Let's play with Exponent tower

Yes, it's true. Let's suppose that

$\sqrt{2^{\sqrt{2^{\sqrt{2^{\sqrt{2^{\sqrt{2}}}} }}} } }<2\; \;\;\;\;\;\; (1)$

Squaring both sides:

$2^{\sqrt{2^{\sqrt{2^{\sqrt{2^{\sqrt{2}}}} }}} }<4=2^2$

By monotonicity:

$\sqrt{2^{\sqrt{2^{\sqrt{2^{\sqrt{2}}}} }} }<2$

Which is similar to $(1)$ , with one square root less. It's now clear that iterating the process we have to end up with

$\sqrt{2} <2$ .

which is true, therefore $(1)$ is true too.

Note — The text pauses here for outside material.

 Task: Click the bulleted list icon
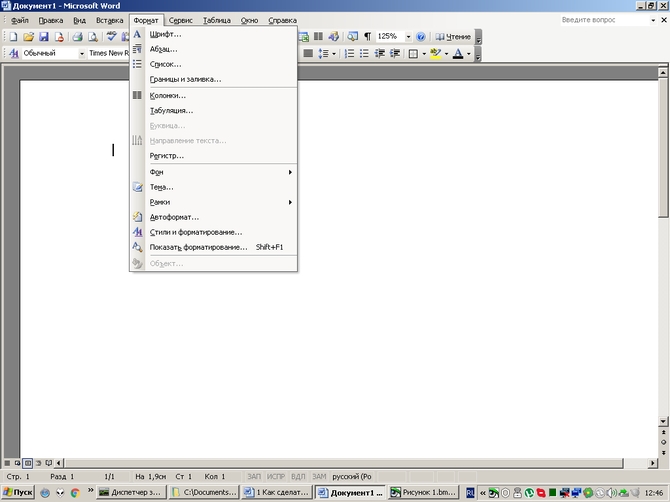pos(364,53)
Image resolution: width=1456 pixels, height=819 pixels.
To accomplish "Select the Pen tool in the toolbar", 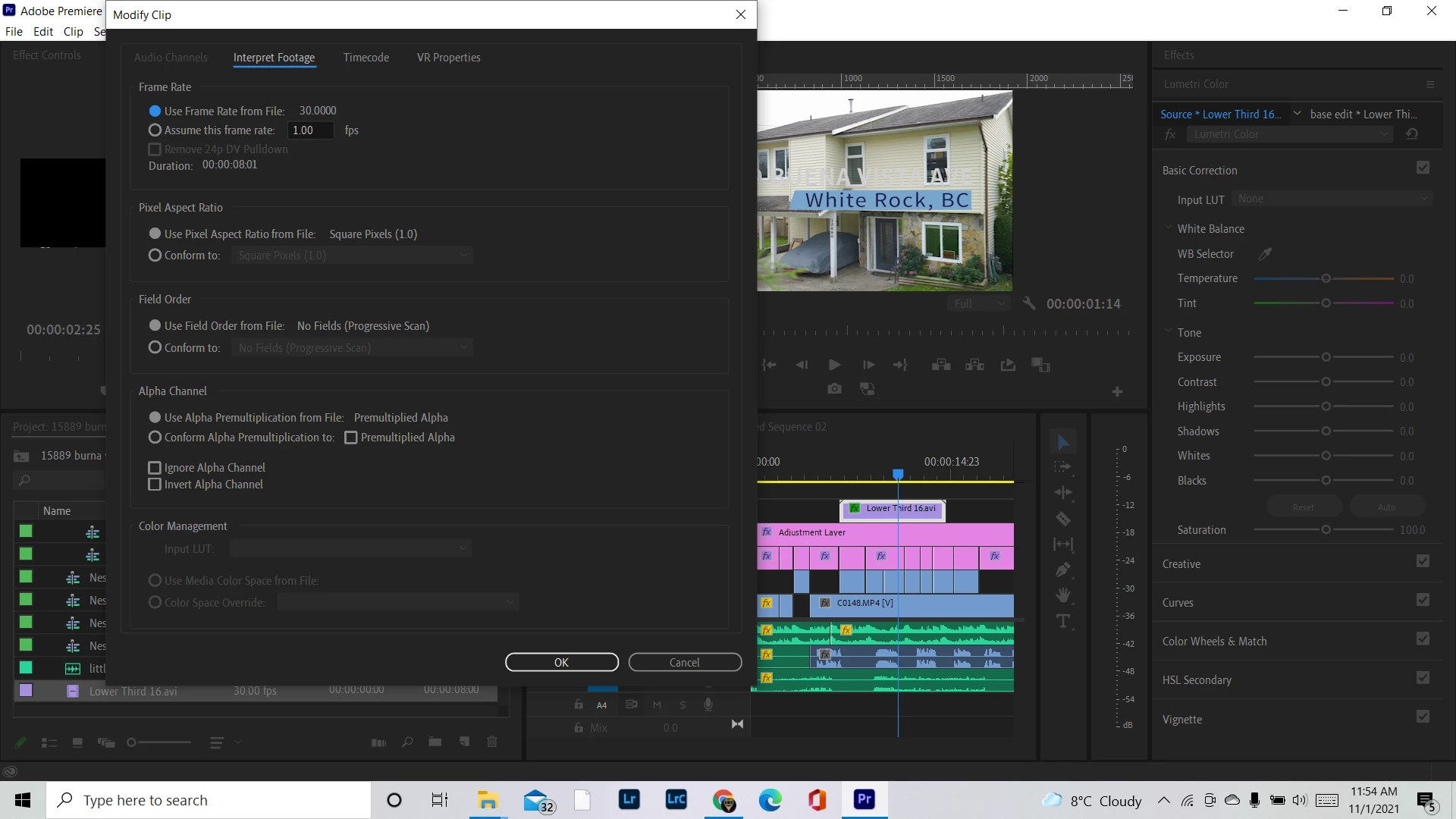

I don't know exactly what @Naren Bhandari wanted to say with "generalize", but I assume it's that: let's consider the sequence

$\begin{array}{c}aa_1=\sqrt{x} \\ a_n=\sqrt{x^{a_{n-1}}} \end{array}$

We can write $a_n$ in this way:

$a_n=\sqrt{x^{a_{n-1}}}=\sqrt{x}^{a_{n-1}}$

Therefore $a_2=\sqrt{x}^{\sqrt{x}}, \; a_3=\sqrt{x}^{\sqrt{x}^{\sqrt{x}} }$ and so on; hence $a_n$ is $\sqrt{x} \uparrow \uparrow n$ using Knuth's up-arrow notation.

For a more formal, although trivial, proof:

We can prove that by induction. The base case is obvious. The induction step too:

$a_{n+1}=\sqrt{x}^{a_n}=\sqrt{x}^{\sqrt{x} \uparrow \uparrow n}=\sqrt{x}\uparrow(\sqrt{x}\uparrow\uparrow n)=\sqrt{x} \uparrow\uparrow (n+1)$

Rewrite $\sqrt{2^{\sqrt{2^{\sqrt{2^{\sqrt{2^{\sqrt{2}}}}}}}}}$ as $\left(2^{\sqrt{2^{\sqrt{2^{\sqrt{2^{\sqrt{2}}}}}}}}\right)^{\frac{1}{2}} = \left(\sqrt{2}\right)^{\sqrt{2^{\sqrt{2^{\sqrt{2^{\sqrt{2}}}}}}}}$ .

For equivalence to hold, $\sqrt{2^{\sqrt{2^{\sqrt{2^{\sqrt{2}}}}}}} = \sqrt{2}^{\sqrt{2}^{\sqrt{2}^{\sqrt{2}}}}$ . Continue the pattern and finally you will get that $\sqrt{2}=\sqrt{2}$ which is obviously true. All that's left is proving that they're both less than $2$ . We know that $\sqrt{2}^2 = 2$ so $\sqrt{2}^{\sqrt{2}} < 2$ and continue this reasoning to prove that $\sqrt{2}^{\sqrt{2}^{\sqrt{2}^{\sqrt{2}^{\sqrt{2}}}}} < 2$ and hence both are less than $2$ .

For x > 0, the answer will always be closer 0

$\sqrt{a^b} = \sqrt{a}^b$ for $a, b >0$ , since both are positive and their squares are equal. The conclusion follows.